Comment 33 D. Stussy 2011-08-11 18:31:39 UTC
RE:  Reply #32.  I looked at what the DNSBL said and attempted removal for you as well.  The system told me you were only listed last week (04 Aug 2011) and that automatic removal requests were denied.  I did find it puzzling that the alleged evidence is a "mailbox full DSN" (over quota), not a virus infection.  However, per your story, the listing reason you gave is valid.

As for your [manual] delisting request and apparent non-response, I note that since this will require manual intervention by a real person, perhaps not enough time has passed for such to be reviewed and happen.  Also, as some mail servers queue messages for up to 2 weeks (15 days), there still could be virus messages originating from your server floating around the Internet.  Therefore, de-listing could be premature.

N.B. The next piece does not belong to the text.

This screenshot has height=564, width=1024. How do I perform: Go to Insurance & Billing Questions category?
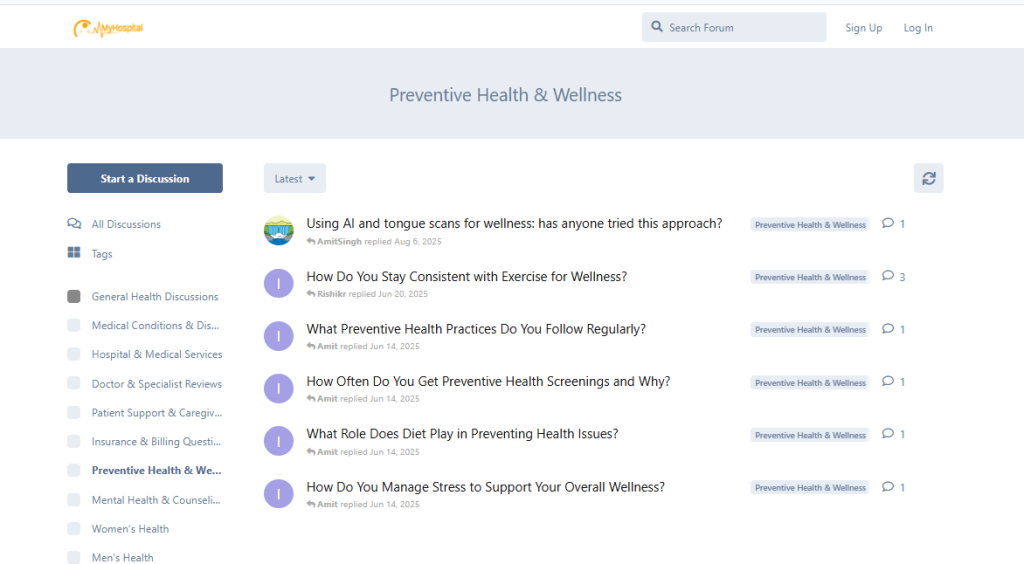click(157, 442)
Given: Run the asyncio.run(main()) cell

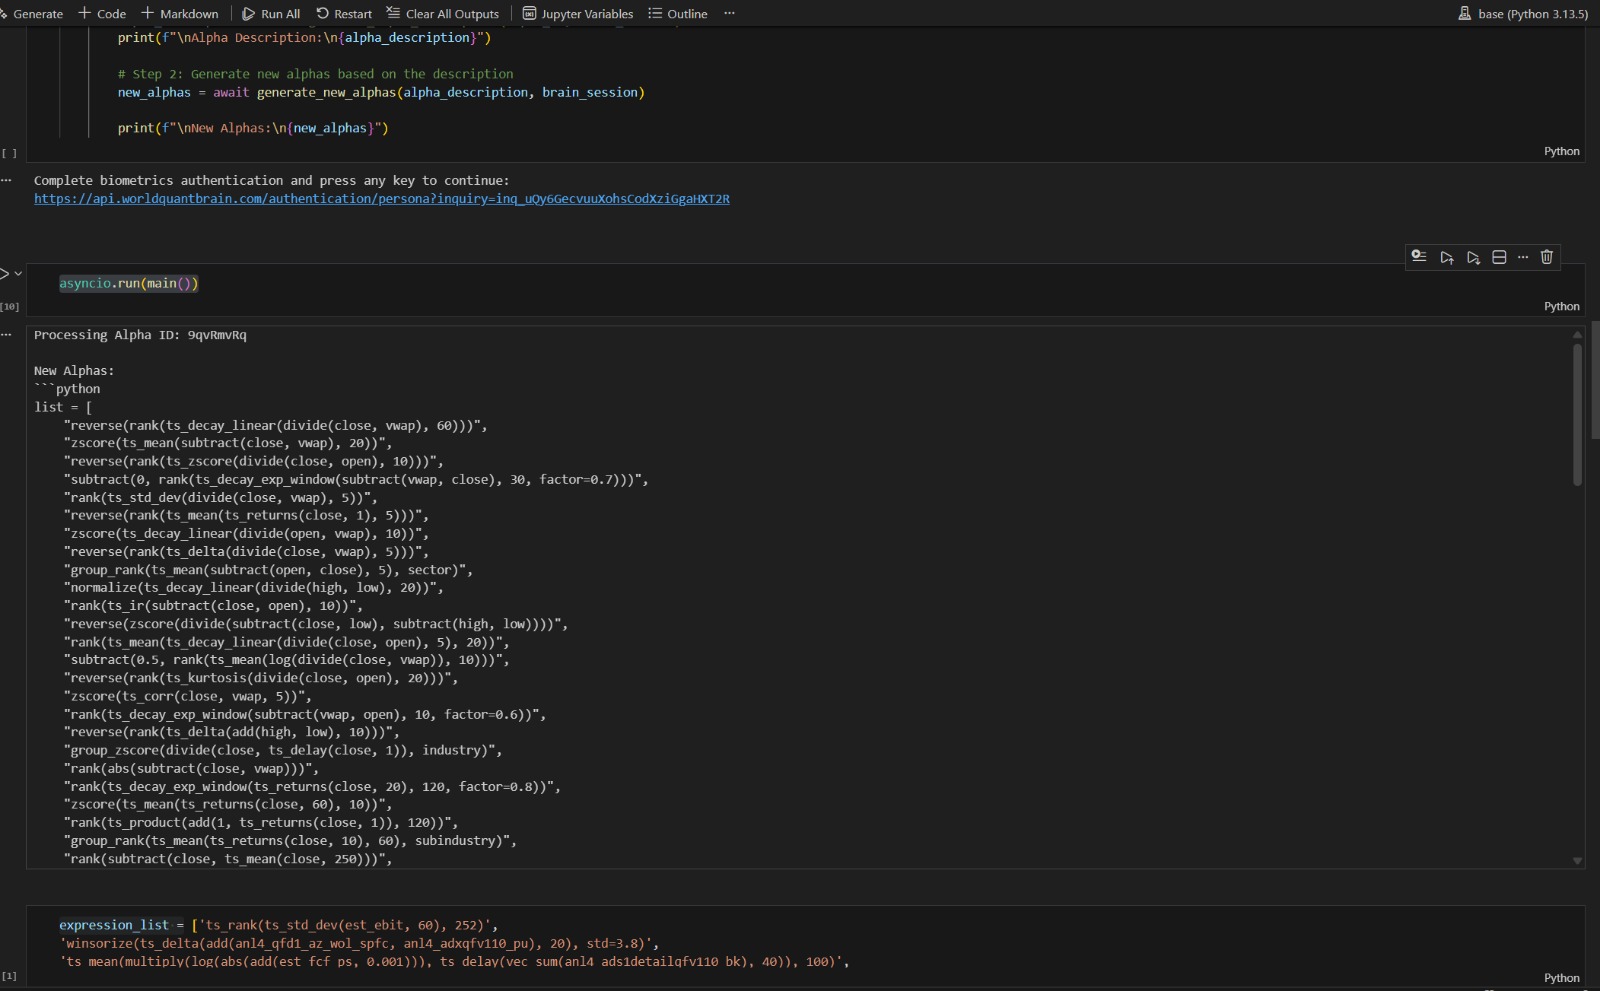Looking at the screenshot, I should tap(5, 273).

  cf.  http://dnsbl.njabl.org/cgi-bin/lookup.cgi?query=64.18.62.36

From the point of view of adminstering SA, what matters is how many [correct] hits this DNSBL has which are not covered by other DNSBLs.  Although your complant about an apparent lack of maintenance regarding the list may have merit, it is merely one consideration.  However, a single instance isn't enough; we'd need a pattern of no maintenance or a pattern of false results.

The fact that you were [automatically] added for a correct reason (even thought the "evidence" is wrong) tells us that the NJABL is not completely dead.  Therefore, let's keep this "bug" as "resolved/later" and therefore closed.

Should there be a periodic (annual?) review of all DNSBLs used by SA, based on masscheck results, looking specifically at hit rates where a single DNSBL hits?